- Opening Delimiter -
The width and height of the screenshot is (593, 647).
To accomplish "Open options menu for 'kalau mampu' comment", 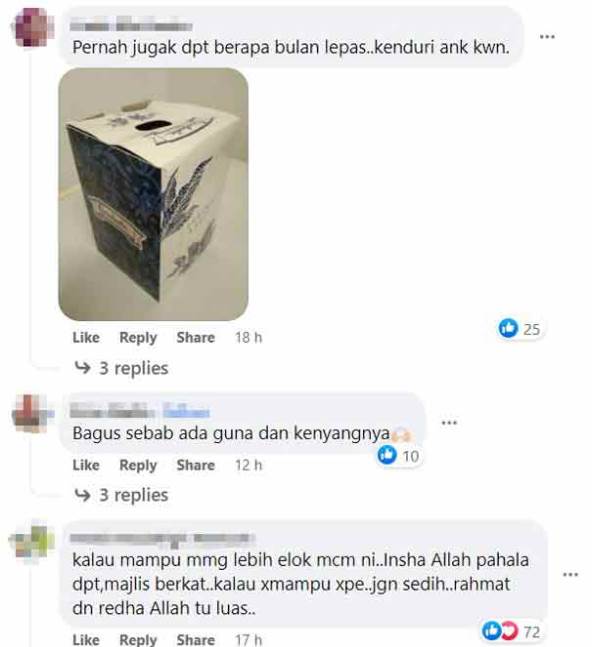I will point(570,574).
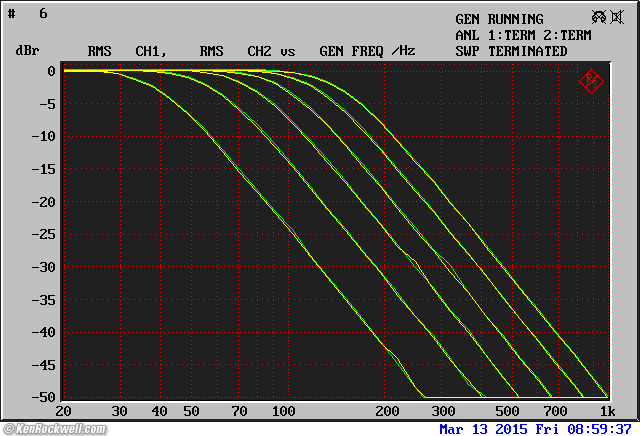Click the 20 Hz x-axis label
The height and width of the screenshot is (436, 640).
coord(64,411)
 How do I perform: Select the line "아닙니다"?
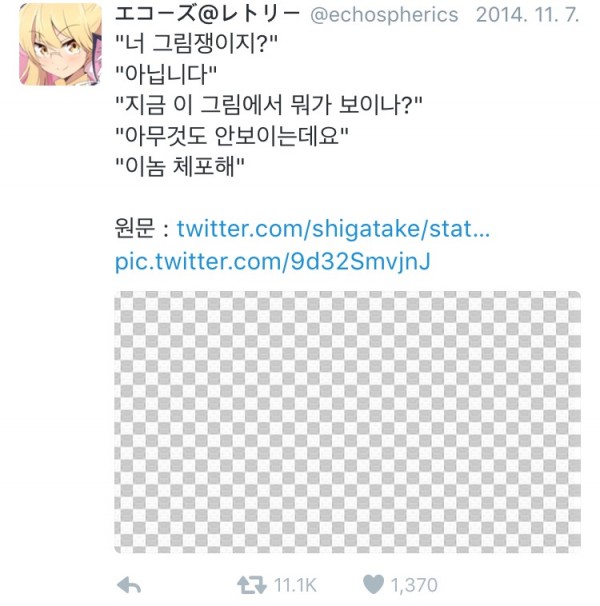pos(166,74)
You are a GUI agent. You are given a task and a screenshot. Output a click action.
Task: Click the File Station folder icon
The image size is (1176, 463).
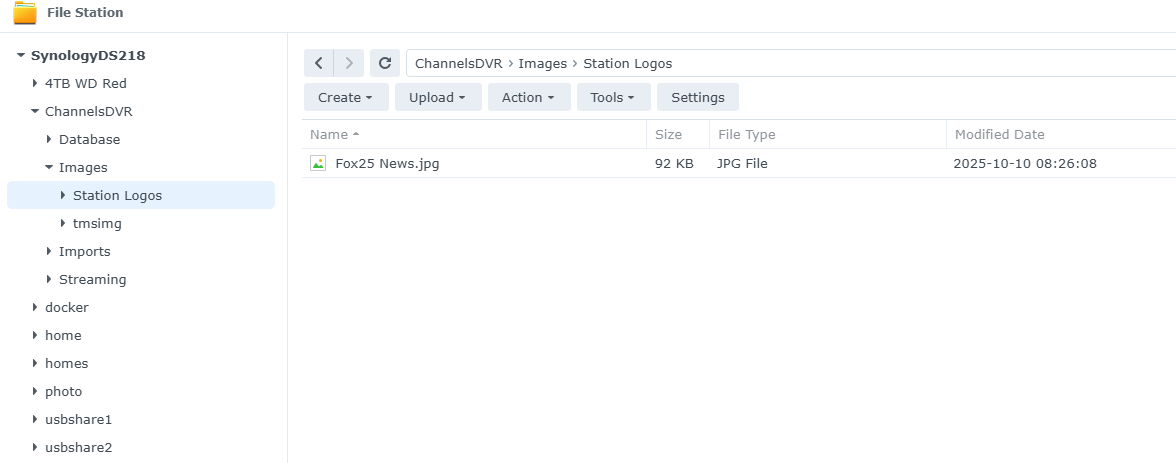point(25,14)
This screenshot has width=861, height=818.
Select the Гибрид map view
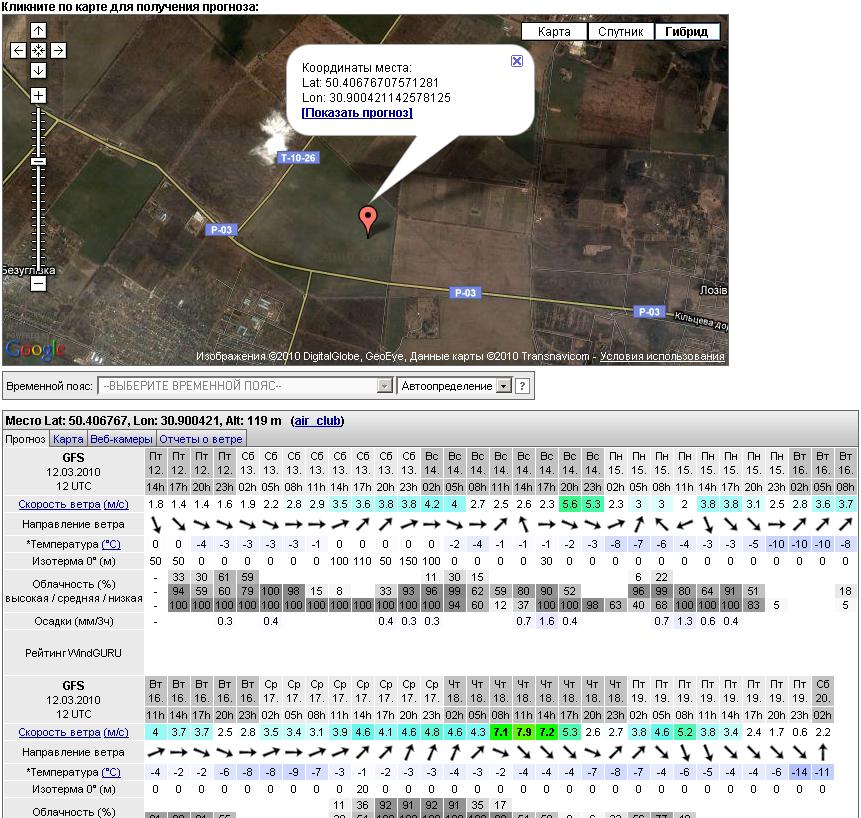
- Closing Delimiter -
### Problem requirements
All lines from the one containing "How do I perform: Select" to the last line of the records above, both included, need to be repeated word for word; omit the pictures.

### Solved exercise
 How do I perform: Select the line "아닙니다"?
pos(166,74)
You are a GUI agent. You are given a task and a screenshot. Output a click action.
Task: Click the File Station folder icon
The image size is (1176, 463).
point(25,14)
This screenshot has width=861, height=818.
Select the Гибрид map view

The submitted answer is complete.